# Tasks:
A – Rewrite the paragraph of the Kinchela Home text that begins "Kinchela Aboriginal Boys' Training Home provides contemporary Australia" in a shorter form that keeps its main facts.
B – Summarize the Kinchela Home text in two sentences.
C – Reproduce everything in the Kinchela Home text from "The assimilation policies" down to "New South Wales.".

# Provided passage:
—————

The Home is associated with prominent individual Burnam Burnam ( Harry Penrith 1936-1997).
The Home is also associated with Link-Up an organisation formed to unite former residents and families of children's homes.
The Home is associated with the National Apology to the Stolen Generations in Federal Parliament in 2008 by Prime Minister Kevin Rudd.
The property has association with Benelong Aboriginal Drug and Alcohol Rehabilitation Hostel which occupies the property today.

The place has a strong or special association with a particular community or cultural group in New South Wales for social, cultural or spiritual reasons.

The Kinchela Aboriginal Boys' Training Home has strong social significance for former residents and for the families and communities from whom the boys were taken. The place is associated with stories of deep personal grief and social and cultural dislocation and has also been demonstrated to be associated with ongoing heath issues for some past residents.
The Home buildings provide a tangible link to the past for former residents. Memories associated with the place whether painful or not, are revisited when former residents visit the former home. Some former residents speak of the healing process experienced when returning whilst others don't ever want to return.
Kinchela Aboriginal Boys' Training Home provides contemporary Australia with evidence of the practice of removing Aboriginal children from their families. This practice affected the lives of every Aboriginal Australian but was largely outside the consciousness of mainstream Australians until the 1997 Commission of Inquiry. The Home provides verification of past assimilation practices and the potential for greater understanding and compassion towards those who suffered as a result.
The home provides evidence of the ongoing public debate which polarised the Australian community with the publication of the findings of the Commission of Inquiry in 1997. There was considerable debate, particularly over whether there should be a public apology to the "stolen generations". In 2008 the Prime Minister issued a public apology.
The assimilation policies and removal of children have created ongoing issues for contemporary Aboriginal communities which have to deal with the cultural divergence that is the result of some Aboriginal people being raised in non-Aboriginal families or institutions.

The place has potential to yield information that will contribute to an understanding of the cultural or natural history of New South Wales.

—————

# Source data:
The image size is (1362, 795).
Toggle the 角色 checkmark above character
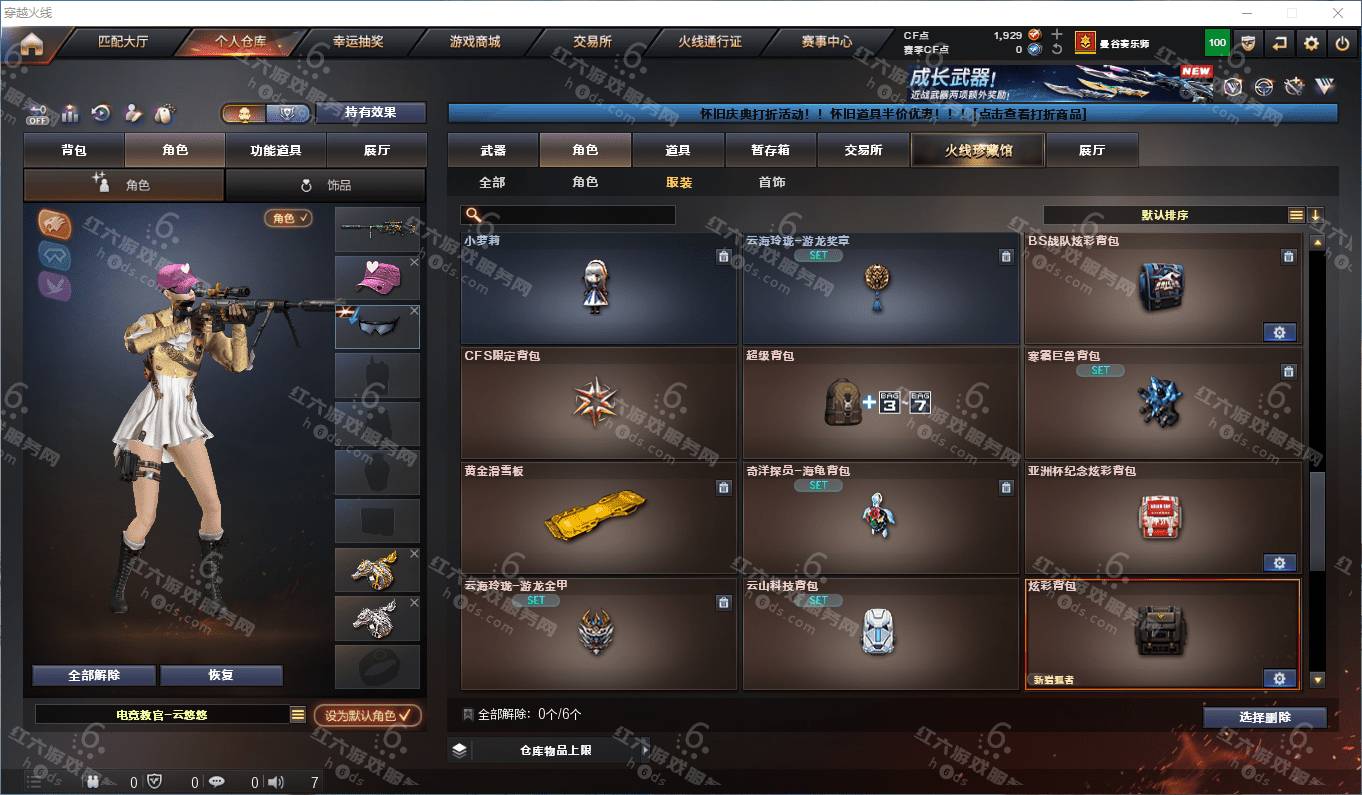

—————

# Solutions:
A – The Home gives present-day Australia evidence that Aboriginal children were removed from their families. That practice affected every Aboriginal Australian, yet mainstream Australians were largely unaware of it until the 1997 Commission of Inquiry. The Home confirms past assimilation practices and could foster greater understanding and compassion for those who suffered.

B – The Kinchela Aboriginal Boys' Training Home is associated with Burnam Burnam, Link-Up, the 2008 National Apology to the Stolen Generations, and the Benelong Aboriginal Drug and Alcohol Rehabilitation Hostel, which occupies the property today. It has strong social significance for former residents and for the families and communities the boys were taken from, and it provides evidence of the removal of Aboriginal children and of past assimilation practices.

C –
The assimilation policies and removal of children have created ongoing issues for contemporary Aboriginal communities which have to deal with the cultural divergence that is the result of some Aboriginal people being raised in non-Aboriginal families or institutions.

The place has potential to yield information that will contribute to an understanding of the cultural or natural history of New South Wales.